Darwin’s brilliant insights are often framed in the context of survival. True enough, but there’s another aspect of the theory of natural selection that receives too little attention: efficiency. It is essential to the evolutionary calculations that underlie the long-term survival of a species. The reason that efficiency is so important boils down to the simple fact that all life requires energy. Over evolutionary time-spans, if a species’ ability to convert energy into procreative functionality is less than the energy required to sustain the species, the species will decline and perish. Efficient utilization of available energy is critically important to any organism’s ability to thrive.
As AI continues to evolve, efficiency will play a growing role in the calculus that determines its overall value. In the most basic terms, this can be understood as a simple ratio — between the amount of electrical power required by any given AI’s host computer systems (the denominator) and the amount of effective intelligent processing provided by that particular AI (the numerator). Any AI should be concerned with this ratio, because energy is always limited, so it is costly. It will always be desirable for an AI to provide more intelligence (output) for any given amount of energy (input). Accordingly, there will be an ongoing and invariable pressure for AI to become increasingly efficient.
In practice, this principle means that, as long as increased intelligence is construed as valuable (by any entity with an interest in creating or acquiring AI, including existing and self-replicating AIs), there will be pressure to make AI more powerful and effective. The limiting factor is energy, so it will always be more valuable to produce greater intelligence for any given rate of energy consumption.
“What, if any, difference does this make?” you may be wondering. Here’s the point: at the most basic levels, AI incorporates a necessary logical mandate to increase in power and effectiveness, because those qualities represent its efficiency. In the same way that it is commercially valuable to compress more and more powerful computers into smaller and smaller physical devices, it is also inherently valuable to get higher and higher cognitive capabilities from any given quantity of energy.
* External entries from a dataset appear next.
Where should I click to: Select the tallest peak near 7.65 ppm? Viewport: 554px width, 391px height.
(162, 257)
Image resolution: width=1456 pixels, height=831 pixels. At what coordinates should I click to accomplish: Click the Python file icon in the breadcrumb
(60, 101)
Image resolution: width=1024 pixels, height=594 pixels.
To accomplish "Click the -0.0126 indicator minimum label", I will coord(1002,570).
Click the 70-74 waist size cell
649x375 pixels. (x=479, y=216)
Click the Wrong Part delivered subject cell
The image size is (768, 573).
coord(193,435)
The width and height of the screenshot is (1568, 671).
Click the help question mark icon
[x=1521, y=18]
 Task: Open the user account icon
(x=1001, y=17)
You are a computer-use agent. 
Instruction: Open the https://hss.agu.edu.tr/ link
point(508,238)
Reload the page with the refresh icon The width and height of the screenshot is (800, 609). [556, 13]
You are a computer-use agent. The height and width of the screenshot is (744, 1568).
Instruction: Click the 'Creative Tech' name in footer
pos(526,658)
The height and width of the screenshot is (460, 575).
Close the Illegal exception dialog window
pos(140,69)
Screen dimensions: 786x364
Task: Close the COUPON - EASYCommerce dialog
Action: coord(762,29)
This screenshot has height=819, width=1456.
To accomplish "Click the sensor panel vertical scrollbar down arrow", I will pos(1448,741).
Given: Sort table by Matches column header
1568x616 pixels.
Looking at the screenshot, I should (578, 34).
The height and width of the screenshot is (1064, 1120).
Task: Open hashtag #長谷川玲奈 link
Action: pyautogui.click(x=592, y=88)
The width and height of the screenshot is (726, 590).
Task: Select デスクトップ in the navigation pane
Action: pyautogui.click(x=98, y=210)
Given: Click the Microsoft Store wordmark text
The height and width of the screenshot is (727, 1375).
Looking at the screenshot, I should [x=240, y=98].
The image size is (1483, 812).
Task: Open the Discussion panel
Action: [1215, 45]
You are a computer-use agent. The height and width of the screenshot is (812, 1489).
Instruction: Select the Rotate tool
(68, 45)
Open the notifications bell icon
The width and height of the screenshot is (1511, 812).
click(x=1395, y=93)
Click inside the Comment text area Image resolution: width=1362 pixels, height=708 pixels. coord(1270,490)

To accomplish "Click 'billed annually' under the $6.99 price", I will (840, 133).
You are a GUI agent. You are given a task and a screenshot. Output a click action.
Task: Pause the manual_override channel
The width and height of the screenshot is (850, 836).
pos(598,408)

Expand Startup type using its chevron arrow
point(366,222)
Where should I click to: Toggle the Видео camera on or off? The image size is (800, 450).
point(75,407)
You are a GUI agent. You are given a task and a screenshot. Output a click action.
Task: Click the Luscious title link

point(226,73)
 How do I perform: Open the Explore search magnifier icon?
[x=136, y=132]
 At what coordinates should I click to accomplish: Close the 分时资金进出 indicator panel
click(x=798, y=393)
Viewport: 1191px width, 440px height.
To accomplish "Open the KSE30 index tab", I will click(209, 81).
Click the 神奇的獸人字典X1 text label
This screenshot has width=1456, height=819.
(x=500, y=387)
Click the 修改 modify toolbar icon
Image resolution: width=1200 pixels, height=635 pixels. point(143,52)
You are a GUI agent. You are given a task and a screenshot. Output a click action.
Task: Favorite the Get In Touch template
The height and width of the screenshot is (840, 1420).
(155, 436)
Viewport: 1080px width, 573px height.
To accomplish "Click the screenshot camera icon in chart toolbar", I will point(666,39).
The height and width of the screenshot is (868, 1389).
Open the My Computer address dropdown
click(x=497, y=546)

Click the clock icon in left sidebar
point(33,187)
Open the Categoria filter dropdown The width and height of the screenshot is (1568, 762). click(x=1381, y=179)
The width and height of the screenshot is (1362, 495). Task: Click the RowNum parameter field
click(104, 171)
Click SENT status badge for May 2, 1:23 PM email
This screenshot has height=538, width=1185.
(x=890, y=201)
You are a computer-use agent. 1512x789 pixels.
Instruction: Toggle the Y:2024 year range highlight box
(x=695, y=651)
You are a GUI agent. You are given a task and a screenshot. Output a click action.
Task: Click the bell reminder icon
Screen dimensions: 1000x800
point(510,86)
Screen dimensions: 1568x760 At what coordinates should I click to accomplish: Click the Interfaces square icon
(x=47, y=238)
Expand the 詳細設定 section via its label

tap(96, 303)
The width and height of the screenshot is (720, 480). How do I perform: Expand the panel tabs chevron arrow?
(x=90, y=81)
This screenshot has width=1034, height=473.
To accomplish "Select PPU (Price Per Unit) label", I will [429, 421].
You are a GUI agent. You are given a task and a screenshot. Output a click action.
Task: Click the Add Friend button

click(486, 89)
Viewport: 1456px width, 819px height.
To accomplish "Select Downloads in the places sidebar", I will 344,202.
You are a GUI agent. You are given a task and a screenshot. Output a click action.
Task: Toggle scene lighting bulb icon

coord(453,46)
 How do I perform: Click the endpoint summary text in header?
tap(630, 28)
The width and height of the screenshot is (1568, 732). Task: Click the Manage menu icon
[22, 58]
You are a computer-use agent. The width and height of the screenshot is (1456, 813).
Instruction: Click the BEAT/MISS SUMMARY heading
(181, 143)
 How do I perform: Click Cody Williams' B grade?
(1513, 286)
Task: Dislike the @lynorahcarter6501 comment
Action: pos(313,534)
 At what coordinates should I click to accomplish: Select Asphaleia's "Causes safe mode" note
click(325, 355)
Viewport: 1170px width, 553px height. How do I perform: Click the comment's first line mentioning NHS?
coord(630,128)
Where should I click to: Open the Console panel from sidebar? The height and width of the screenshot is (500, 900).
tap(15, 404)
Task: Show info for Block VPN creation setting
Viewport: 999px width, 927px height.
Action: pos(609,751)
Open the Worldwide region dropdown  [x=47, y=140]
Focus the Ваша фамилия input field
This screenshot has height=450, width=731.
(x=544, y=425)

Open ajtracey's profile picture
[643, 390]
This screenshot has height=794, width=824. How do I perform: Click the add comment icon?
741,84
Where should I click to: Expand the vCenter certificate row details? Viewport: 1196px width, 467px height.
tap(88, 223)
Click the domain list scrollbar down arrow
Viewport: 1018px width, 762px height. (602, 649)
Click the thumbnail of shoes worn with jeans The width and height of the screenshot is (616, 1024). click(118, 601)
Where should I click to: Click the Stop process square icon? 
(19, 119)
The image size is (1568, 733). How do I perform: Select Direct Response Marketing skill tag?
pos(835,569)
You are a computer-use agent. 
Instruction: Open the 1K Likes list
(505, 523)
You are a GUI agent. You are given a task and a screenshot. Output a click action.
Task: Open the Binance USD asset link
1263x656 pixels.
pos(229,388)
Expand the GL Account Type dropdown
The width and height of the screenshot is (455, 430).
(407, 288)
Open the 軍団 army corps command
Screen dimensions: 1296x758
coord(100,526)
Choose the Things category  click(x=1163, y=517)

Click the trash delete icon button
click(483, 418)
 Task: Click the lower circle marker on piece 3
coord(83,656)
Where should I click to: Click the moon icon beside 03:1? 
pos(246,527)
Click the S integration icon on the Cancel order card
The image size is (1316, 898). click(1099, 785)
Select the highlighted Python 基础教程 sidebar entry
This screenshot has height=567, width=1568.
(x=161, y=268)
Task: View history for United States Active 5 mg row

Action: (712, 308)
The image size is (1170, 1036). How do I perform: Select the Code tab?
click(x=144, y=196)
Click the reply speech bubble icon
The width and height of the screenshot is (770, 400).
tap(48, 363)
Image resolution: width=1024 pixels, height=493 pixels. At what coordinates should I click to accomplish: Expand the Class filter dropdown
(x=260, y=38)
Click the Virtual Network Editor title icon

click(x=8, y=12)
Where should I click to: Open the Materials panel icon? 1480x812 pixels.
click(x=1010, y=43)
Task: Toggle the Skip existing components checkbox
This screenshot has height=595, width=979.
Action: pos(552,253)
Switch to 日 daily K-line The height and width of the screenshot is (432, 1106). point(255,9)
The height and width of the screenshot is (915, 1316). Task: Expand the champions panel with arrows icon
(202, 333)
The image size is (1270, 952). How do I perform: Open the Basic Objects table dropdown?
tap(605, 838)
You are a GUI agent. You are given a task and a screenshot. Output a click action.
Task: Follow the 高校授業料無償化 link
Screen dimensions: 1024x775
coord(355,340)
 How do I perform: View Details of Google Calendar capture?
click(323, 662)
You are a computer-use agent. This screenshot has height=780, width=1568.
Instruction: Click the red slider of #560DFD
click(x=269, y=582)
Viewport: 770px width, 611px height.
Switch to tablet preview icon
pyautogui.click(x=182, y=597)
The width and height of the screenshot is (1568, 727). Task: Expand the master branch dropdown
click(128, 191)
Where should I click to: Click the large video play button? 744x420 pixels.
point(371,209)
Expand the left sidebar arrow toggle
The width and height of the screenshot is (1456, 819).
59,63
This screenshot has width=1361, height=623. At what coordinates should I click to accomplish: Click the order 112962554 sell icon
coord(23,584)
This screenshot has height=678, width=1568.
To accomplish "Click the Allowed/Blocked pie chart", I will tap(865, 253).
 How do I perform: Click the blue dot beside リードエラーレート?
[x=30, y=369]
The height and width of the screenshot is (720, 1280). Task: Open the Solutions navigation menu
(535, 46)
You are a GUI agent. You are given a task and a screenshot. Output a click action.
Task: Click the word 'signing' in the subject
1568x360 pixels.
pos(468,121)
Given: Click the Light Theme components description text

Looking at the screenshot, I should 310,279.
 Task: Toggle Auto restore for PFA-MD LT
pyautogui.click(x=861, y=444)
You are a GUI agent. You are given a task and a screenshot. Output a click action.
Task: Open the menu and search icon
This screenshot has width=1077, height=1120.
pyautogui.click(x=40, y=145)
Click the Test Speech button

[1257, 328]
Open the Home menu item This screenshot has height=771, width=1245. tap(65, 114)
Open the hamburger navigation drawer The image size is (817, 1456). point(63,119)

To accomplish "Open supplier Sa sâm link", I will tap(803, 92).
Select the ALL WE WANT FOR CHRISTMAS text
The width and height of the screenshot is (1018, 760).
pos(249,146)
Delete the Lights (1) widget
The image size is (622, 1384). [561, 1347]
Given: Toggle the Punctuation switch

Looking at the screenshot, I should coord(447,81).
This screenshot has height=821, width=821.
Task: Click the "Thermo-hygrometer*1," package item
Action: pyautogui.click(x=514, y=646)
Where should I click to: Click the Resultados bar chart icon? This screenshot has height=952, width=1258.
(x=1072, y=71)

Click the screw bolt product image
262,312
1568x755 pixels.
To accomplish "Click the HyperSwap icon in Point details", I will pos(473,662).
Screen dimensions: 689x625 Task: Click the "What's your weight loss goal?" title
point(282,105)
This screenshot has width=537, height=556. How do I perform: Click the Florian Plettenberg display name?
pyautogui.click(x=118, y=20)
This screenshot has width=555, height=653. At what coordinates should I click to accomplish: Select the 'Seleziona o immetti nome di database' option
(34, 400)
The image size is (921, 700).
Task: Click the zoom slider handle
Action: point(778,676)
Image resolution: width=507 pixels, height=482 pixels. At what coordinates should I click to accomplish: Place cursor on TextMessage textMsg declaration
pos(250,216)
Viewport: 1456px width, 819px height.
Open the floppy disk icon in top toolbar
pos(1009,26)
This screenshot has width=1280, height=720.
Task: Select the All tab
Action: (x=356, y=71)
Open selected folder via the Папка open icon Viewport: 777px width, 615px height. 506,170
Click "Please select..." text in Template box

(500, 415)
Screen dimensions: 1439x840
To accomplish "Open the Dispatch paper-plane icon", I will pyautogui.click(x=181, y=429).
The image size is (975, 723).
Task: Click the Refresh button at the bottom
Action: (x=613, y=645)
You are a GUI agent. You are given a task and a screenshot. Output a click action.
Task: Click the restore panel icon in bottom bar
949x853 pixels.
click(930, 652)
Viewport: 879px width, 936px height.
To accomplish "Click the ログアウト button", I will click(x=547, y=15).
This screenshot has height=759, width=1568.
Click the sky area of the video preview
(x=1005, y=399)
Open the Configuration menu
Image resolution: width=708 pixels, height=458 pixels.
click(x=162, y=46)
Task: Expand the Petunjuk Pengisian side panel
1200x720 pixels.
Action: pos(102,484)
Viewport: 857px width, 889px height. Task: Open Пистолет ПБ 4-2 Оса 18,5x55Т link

Imagine some future measurement of AI intelligence, roughly similar to the human measurement of IQ. In other words, imagine that we had a simple numeric assessment of any given machine’s overall intelligence. To be useful, this measure must further become a standard, a universal scale by which any individual AI could be assessed. We could call it the AIQ (Artificial Intelligence Quotient). Sidestepping, for a moment, the admittedly thorny problem of coming up with an adequate way to compute AIQ, we can imagine that this simple measure could be one side of a ratio, whose other side would be some arbitrary measure of energy consumption (e.g. 1 watt). We could thereby arrive at a single numeric measurement of the relative efficiency of any given AI. We might refer to this number as an “Artificial Intelligence Efficiency Quotient (AIEQ)”.
If my argument here is valid, it would be the case that every AI designer and builder would have a strong interest to increase the system’s AIEQ. Any given system’s commercial or monetary value will be directly proportionate to that system’s AIEQ. Energy is a limited resource, so there will always be an economic pressure to increase AIEQ.
Of course, it will also continue to be the case that different technologies will have different price tags. Although an extremely high-AIEQ system might be possible in theory, it might turn out to be prohibitively expensive. Considering the economic pressures at play, we can probably expect that Moore’s Law will continue to exert its influence into the foreseeable future, which will have the overall effect of driving down the average cost of AIEQ, much as it has done with computer power in general.
The take-home point is that AIs will continue to become more powerful. The ultimate limiting factor is efficiency and we have not yet begun to discover its practical upper limits. We cannot even imagine how high AIEQ might become.